=== Extracted data ===

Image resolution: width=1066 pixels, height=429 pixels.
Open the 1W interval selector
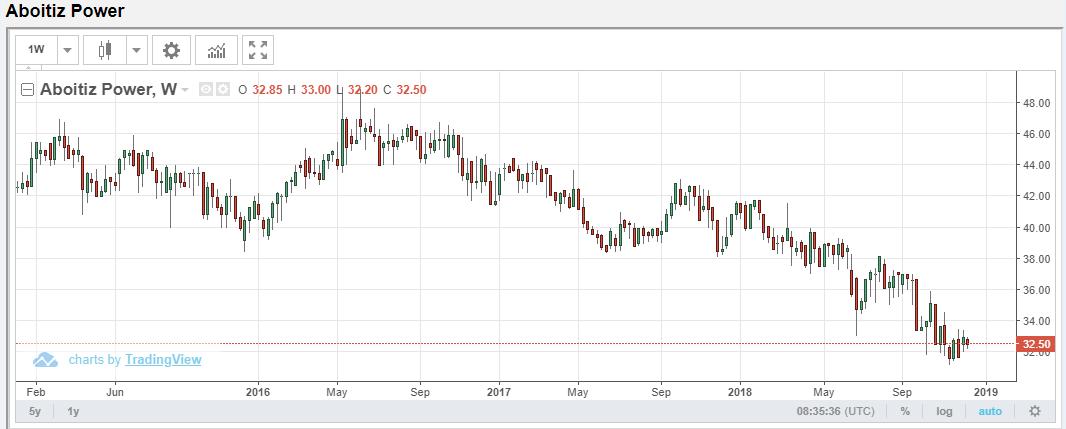(36, 50)
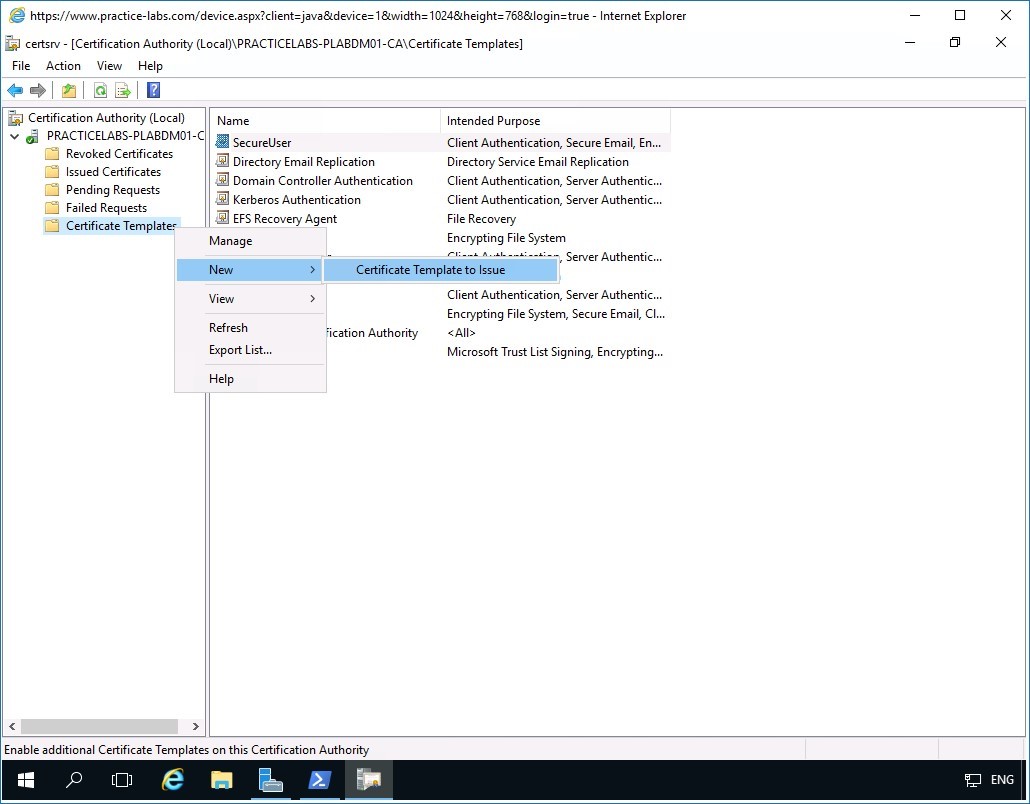The image size is (1030, 804).
Task: Open the Action menu
Action: click(x=63, y=65)
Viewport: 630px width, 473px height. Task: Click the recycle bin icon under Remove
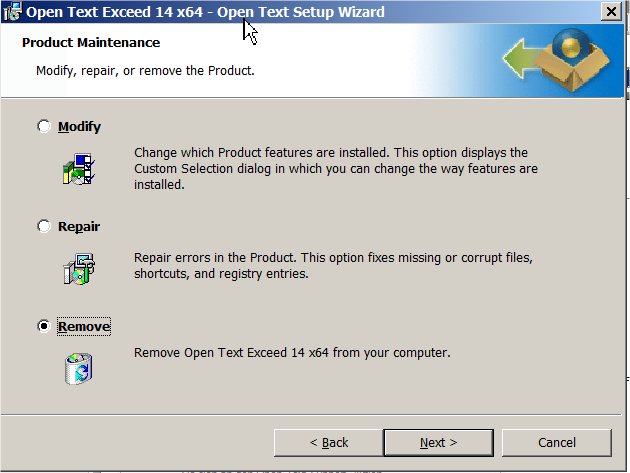tap(78, 367)
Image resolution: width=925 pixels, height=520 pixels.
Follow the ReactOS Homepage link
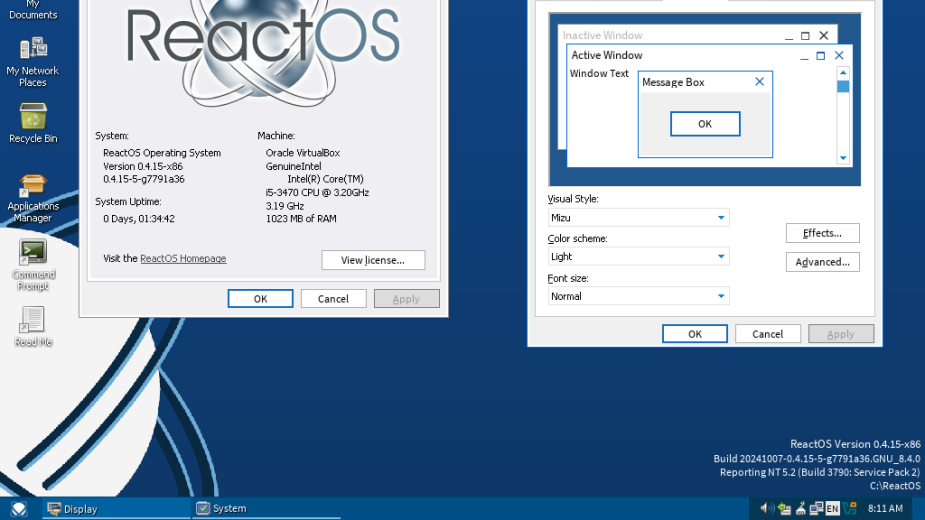[183, 259]
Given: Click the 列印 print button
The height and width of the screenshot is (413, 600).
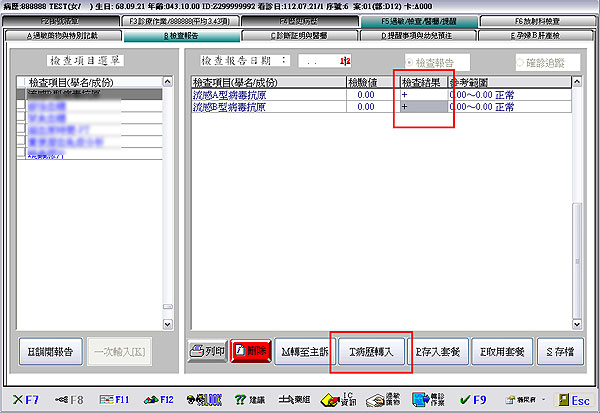Looking at the screenshot, I should pyautogui.click(x=207, y=351).
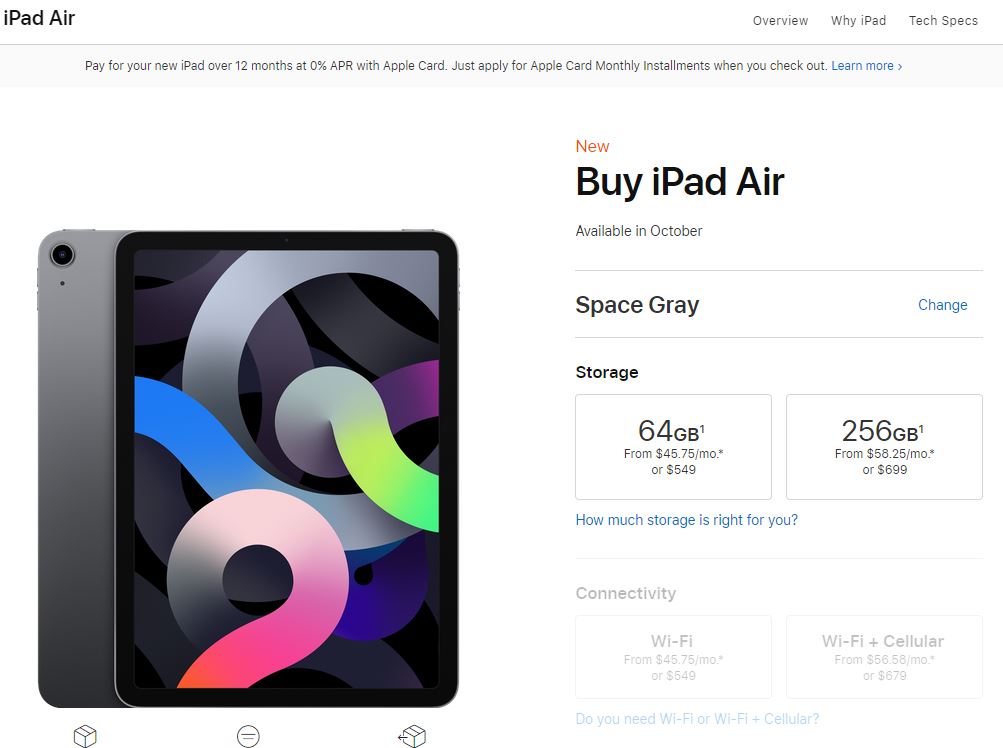Click the footnote superscript on 64GB
Image resolution: width=1003 pixels, height=748 pixels.
[702, 428]

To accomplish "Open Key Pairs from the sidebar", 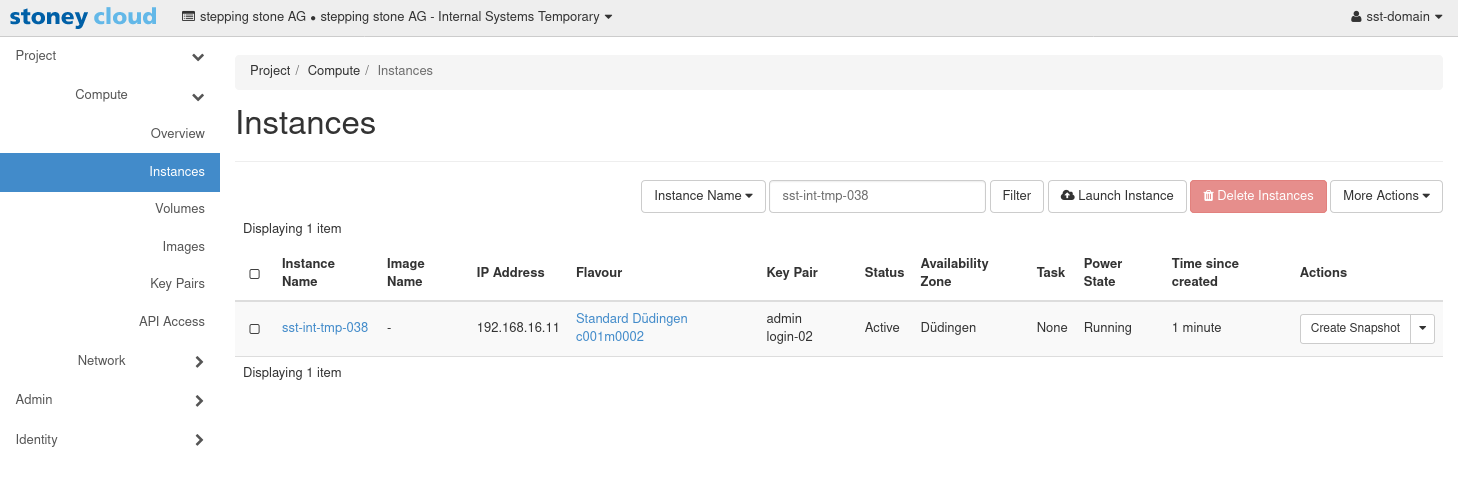I will click(177, 284).
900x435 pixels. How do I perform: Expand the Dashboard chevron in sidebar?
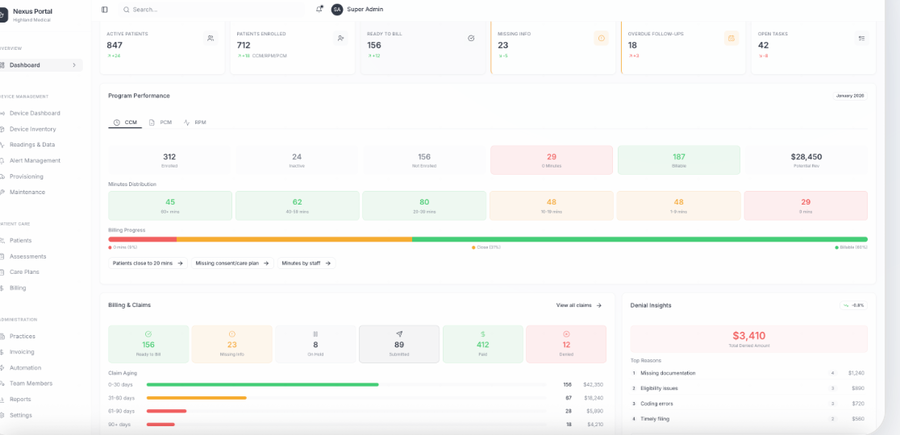(x=74, y=65)
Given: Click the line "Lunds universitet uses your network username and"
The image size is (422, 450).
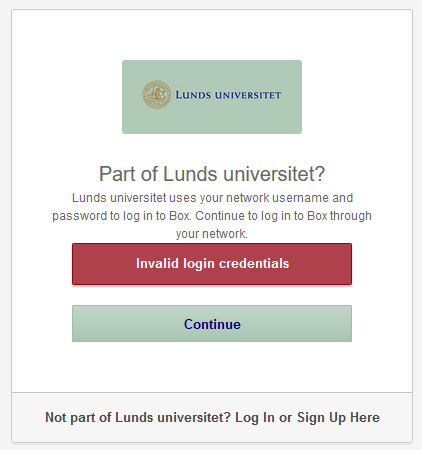Looking at the screenshot, I should (x=212, y=198).
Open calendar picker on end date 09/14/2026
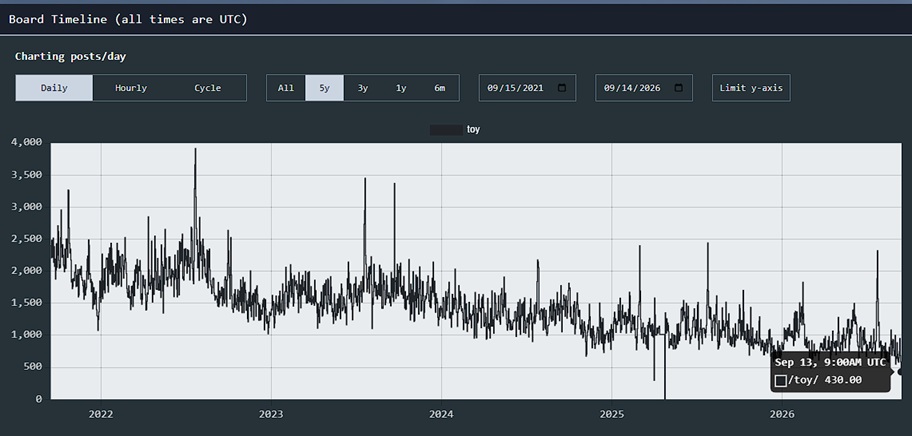 pyautogui.click(x=678, y=88)
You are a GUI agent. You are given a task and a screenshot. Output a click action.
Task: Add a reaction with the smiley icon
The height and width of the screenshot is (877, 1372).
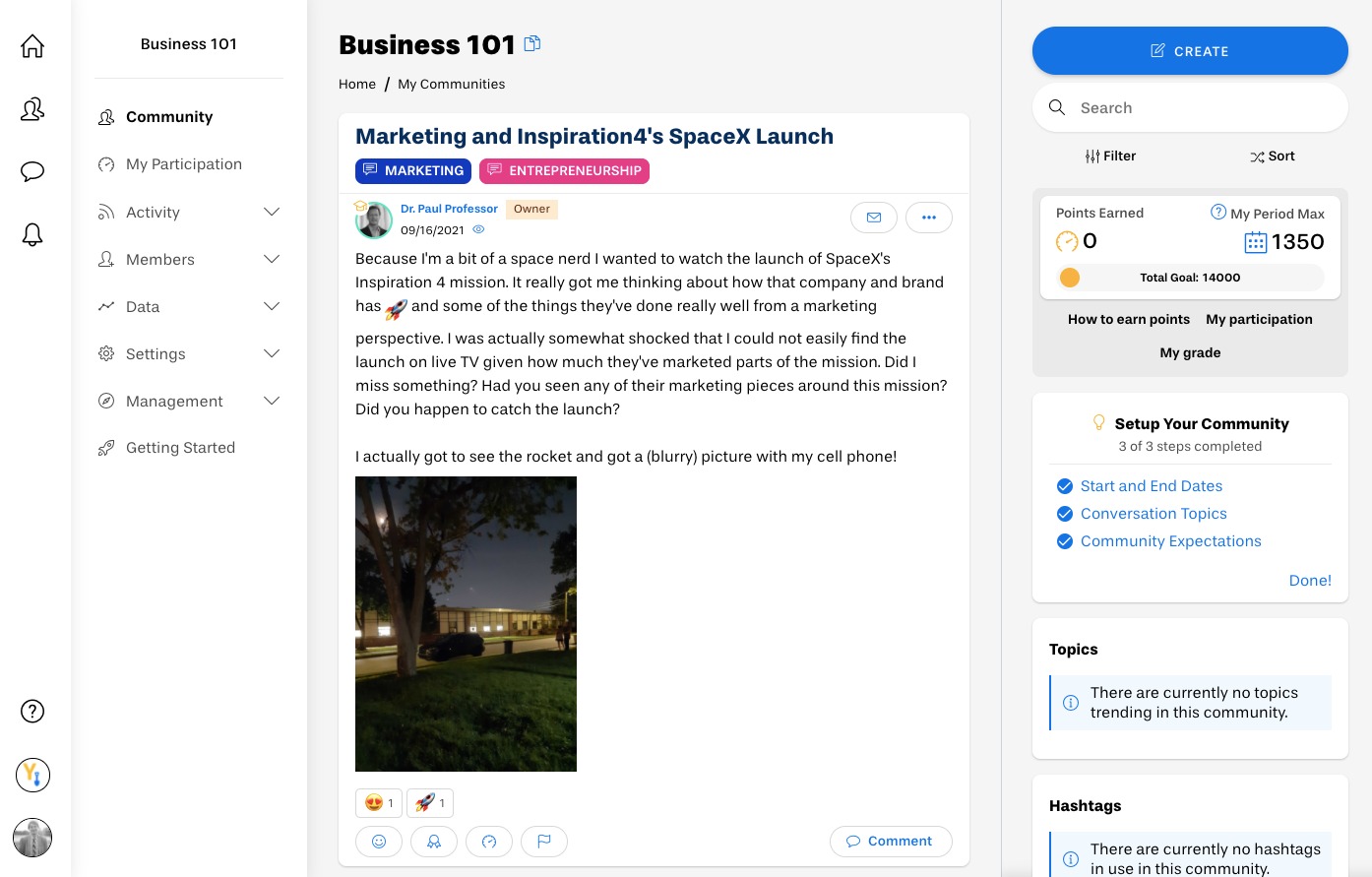pyautogui.click(x=378, y=842)
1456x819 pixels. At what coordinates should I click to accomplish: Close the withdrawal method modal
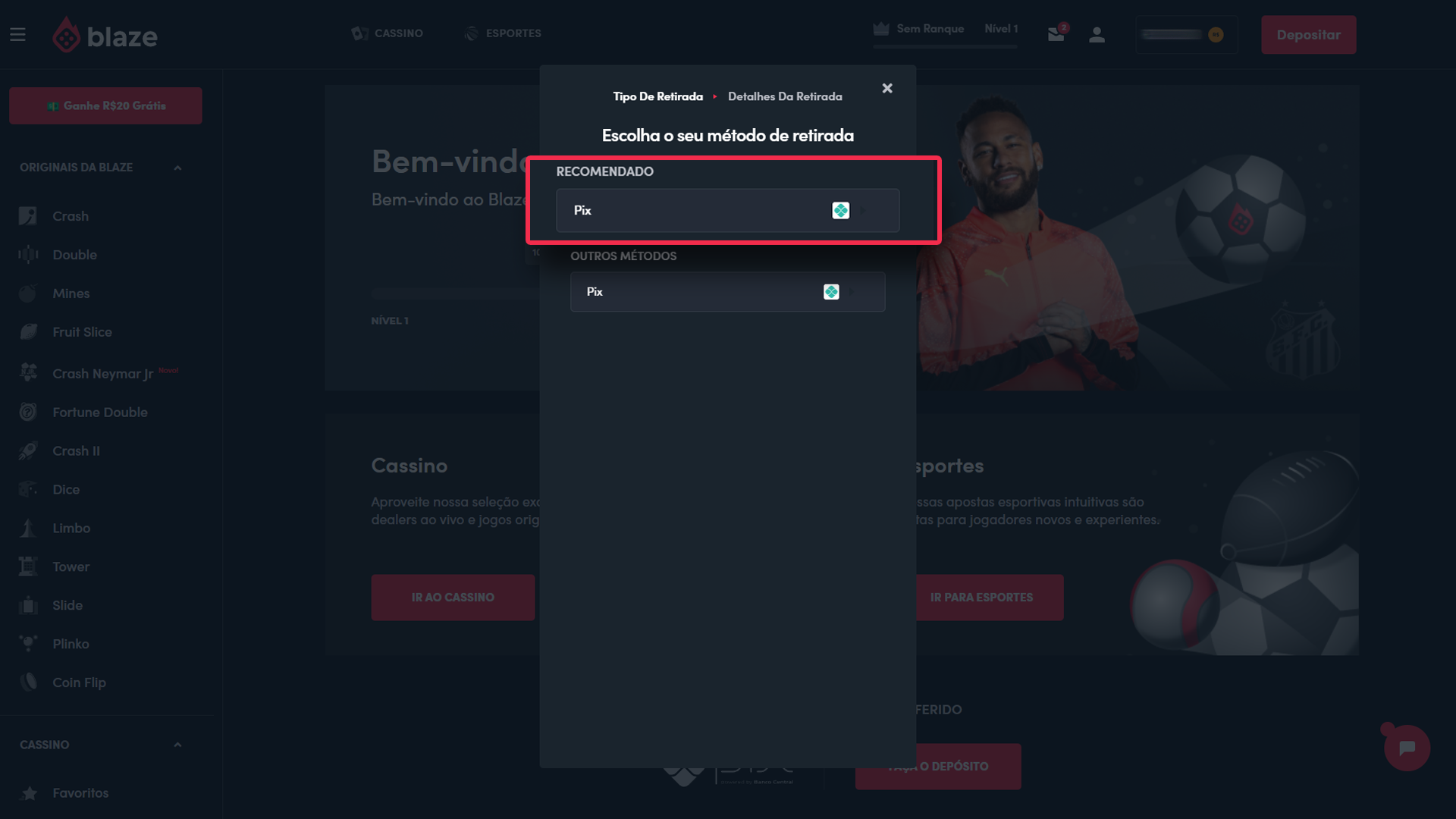(x=887, y=88)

===

__Activity__: Reproduce exactly the lines above starting at the line containing "Given: Click the line" and ending at the line containing "Task: Add a reaction with the smiley icon", including both, but not the pictures.

__Finished task__:
Given: Click the line "Lunds universitet uses your network username and"
The image size is (422, 450).
Looking at the screenshot, I should (x=212, y=198).
Open calendar picker on end date 09/14/2026
 pyautogui.click(x=678, y=88)
You are a GUI agent. You are given a task and a screenshot. Output a click action.
Task: Add a reaction with the smiley icon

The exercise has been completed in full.